Por Cynthia Rimsky
Nunca fue un barrio totalmente tranquilo. En los bajos del edificio hay dos restaurantes, un kiosco que hace llaves y que reúne a un grupo de amigos buenos para beber y conversar, pero a la una de la mañana casi todos parten a sus casas y la calle queda silenciosa, a excepción de los vehículos que paulatinamente dejan de circular y del camión cisterna que lava la calle.
Por el periódico me entero de que algunas cuadras más adentro surgieron un par de after hour que abren a las dos de la madrugada y cierran por la mañana. Sugestión o no, comienzo a escuchar voces. Al principio no me preocupo porque son voces de paso y, si alguna me despierta, vuelvo a dormir. Entonces comienzan los gritos y no se trata de una pesadilla. En la calle, hombres, a veces mujeres, gritan mucho o poco. Ocasionalmente pelean; una pareja heterosexual, homosexual o dos amigos que discuten a viva voz. Debido a que el edificio arma una caja de resonancia no es posible entender lo que se gritan; en el silencio de la noche resuena la angustia, el vacío que sigue a las imprecaciones, el silencio en el que se ahogan las confesiones, las urgencias, el desgarro. El toldo del restaurante me impide ver de quién se trata.
Algunas noches, además de los gritos, escucho carreras, pisadas que rebotan en el pavimento, el eco de los golpes sube hasta mi ventana, retumba una cortina metálica, pienso que alguien ha sido emboscado y lo arrojan contra la cortina de un local. Puertas y ventanas están cerradas, no hay dónde escapar, a quién pedir ayuda. Recuerdo haber caminado alguna madrugada sola hasta casa, haberme fijado en las puertas y ventanas, en alguna luz, por si necesitaba recurrir a alguien; recuerdo haber llevado esa luz anónima en el puño de mi mano como un as bajo la manga. Alguna noche he pensado llamar a los carabineros, pero ya he tenido experiencias con el teléfono de emergencia, al otro lado de la línea, nadie contesta. Además, ¿qué les diría? Oiga, escucho voces, carreras, gritos, golpes… Algo puede estar ocurriendo o tal vez nada.

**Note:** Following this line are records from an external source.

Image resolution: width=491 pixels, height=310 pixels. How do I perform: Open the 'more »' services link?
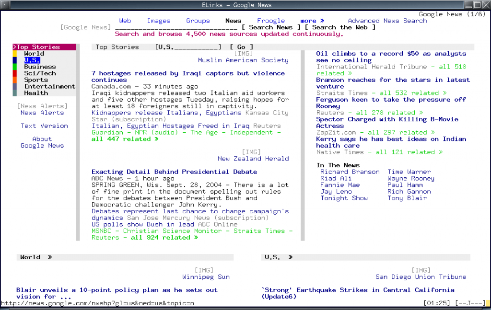click(x=312, y=21)
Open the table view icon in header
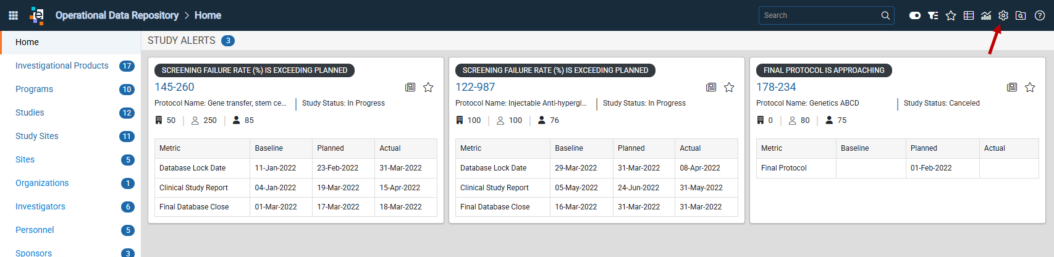 [x=969, y=15]

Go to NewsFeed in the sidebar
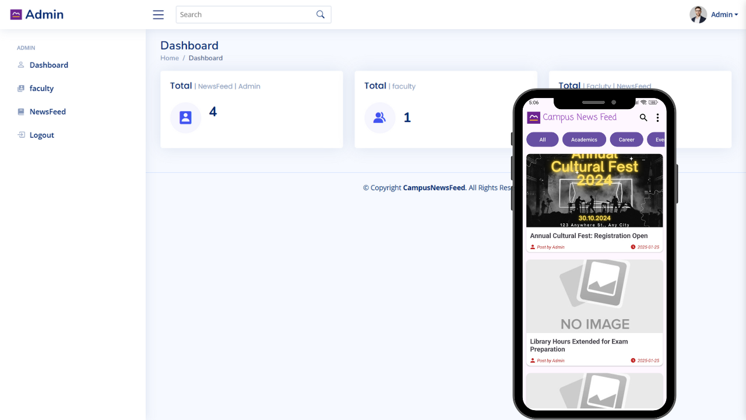coord(47,111)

La noche es una película del cineasta italiano Michelangelo Antonioni. Como en toda su filmografía, versa sobre la incapacidad de comunicación. Dos personas, dos mundos, dos visiones. La protagonista, interpretada por Jeanne Moreau, se siente agobiada, insatisfecha con su vida, con su marido, con su rutina… siendo una realidad diaria, es en la noche donde se expresa vivamente su condición, es en la oscuridad donde sale a la luz esa indefinible insatisfacción que el día con sus ruidos y agitación logra aplacar.

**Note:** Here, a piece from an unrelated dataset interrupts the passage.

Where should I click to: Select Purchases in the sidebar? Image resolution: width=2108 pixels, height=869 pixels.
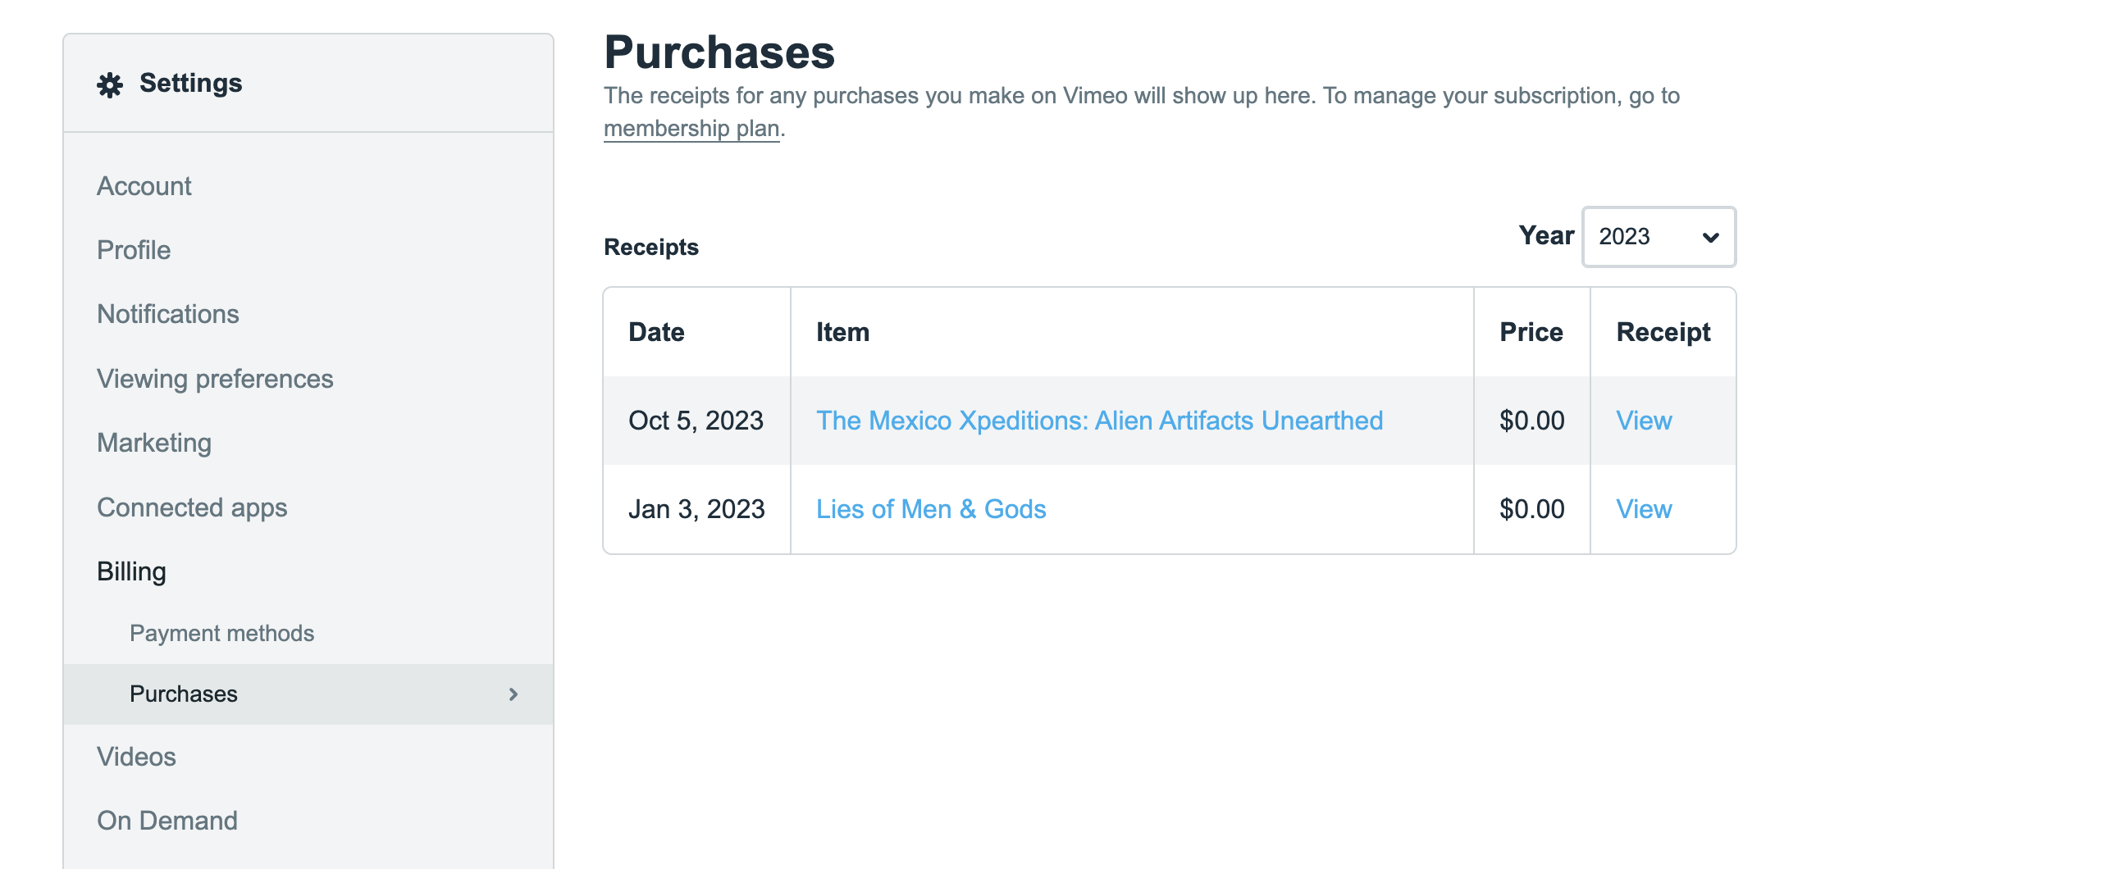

Durante años tuve necesidad de la noche. Recuerdo la inquietud que sentía al caer la tarde. Una especie de picazón, la necesidad de que algo ocurriera más allá de la vida de todos los días. El escritor Cesa Aira dijo en la Feria del libro que escribía para escapar de su vida gris. En ese tiempo no me era posible escribir y, para escapar de la vida gris, me iba a un bar. En el bar me encontraba con vidas tan grises como las mías. Cuando uno frecuenta un bar, se convierte también en asidua de sus historias, de otra rutina tan gris como la diurna. Hay un momento de la noche en la que debiera irse a casa, pero no se va. Sigue ahí, a pesar de que todas las noches son iguales, como iguales son los relatos de los clientes que van como uno a escapar de la rutina.
Recuerdo un bar de Valparaíso, había toque de queda, a la medianoche bajaban la cortina y nos quedábamos encerrados, un grupo de estudiantes, prostitutas, proxenetas y cantantes que, una vez terminada su ronda por los bares, iban allí a esperar la madrugada para coger el bus a casa. En la espera se bebía, se mezclaban cuerpos, deseos, experiencias. Recuerdo haber ido a un minúsculo baño maloliente que tenía un espejo trizado y haberme horrorizado ante el rostro de aquella extraña y oscura mujer que vi reflejada en el vidrio. Ir de bares era una forma de conocer la oscuridad que nos habita, de enfrentarla y aprender a relacionarse con ella.
En esa época me hacía o era valiente. Volvía caminando a casa, sola. Algunas veces escuchaba pasos, carreras, gritos. Otras veces lo que me asustaba era el silencio. Recuerdo que me mordía la lengua. Cruzaba La Vega, por entre los camiones llenos de verduras y los cargadores. Sabía que podía ocurrirme algo, pero era más fuerte el placer de la ventura. ¿Qué sentido tenía vivir cuidando de que nada ocurriera? Una carrera, un grito, un golpe, eran los sonidos de ese viaje a través de la oscuridad.